Jesus war – wie so oft – sehr eindeutig, als er sagte: „14Wenn nun ich, euer Herr und Meister, euch die Füße gewaschen habe, so sollt auch ihr euch untereinander die Füße waschen. 15[E]in Beispiel habe ich euch gegeben, damit ihr tut, wie ich euch getan habe.“ (Johannes 13)
Ein Sakrament ist die Fußwaschung trotz dieser klaren Worte nie geworden. Vielleicht weil Fußwaschung eben kein Kinderspiel ist. Den Ritus knapp unter der Sakramentsschwelle haltend, haben dann aber doch viele im Namen Jesu einander die Füße gewaschen, erstaunlich viele: Die Zisterzienser taten das in ihren Klöstern jeden Samstagabend.

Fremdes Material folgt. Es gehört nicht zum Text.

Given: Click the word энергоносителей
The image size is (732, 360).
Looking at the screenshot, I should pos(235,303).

In der römischen Kirche wurde die Fußwaschung 1956 noch einmal aufgewertet und ist seitdem in allen Kathedralen obligatorischer Bestandteil der Gründonnerstagsliturgie. Am Großen Donnerstag wäscht der griechische Patriarch von Jerusalem zwölf Priestern die Füße. Sein armenischer Kollege tut es ihm gleich. Zu den öffentlichkeitswirksames Zeichenhandlung von Papst Franziskus gehört es, dass er 2013 zwölf Gefangenen die Füße wusch. Aber auch Katharer, Waldenser und die Böhmischen Brüder, Sieben-Tags-Adventisten, Mennoniten und die Amische praktizieren die Fußwaschung. Kaiser Karl V. integrierte die Fußwaschung in das Hofzeremoniell. Es hielt sich bei den Habsburgern bis zum Ende der Monarchie 1918.
Päpste und Patriarchen, Kaiser und Könige sinken auf die Knie, Sie begeben sich erdwärts und gehen in Abstand zu den Höhen, in denen sie sonst wirken. Das ist ein starkes Zeichen für alle, auch für sie selbst.
Stellen Sie sich vor, zu Beginn der Legislatur waschen die Abgeordneten und Funktionsträger als allererstes einander die Füße. Zur Begrüßung der Neuen in den Hohen Häusern, als Geste des Respekts: voreinander, vor der gemeinsamen Aufgabe, vor der Macht.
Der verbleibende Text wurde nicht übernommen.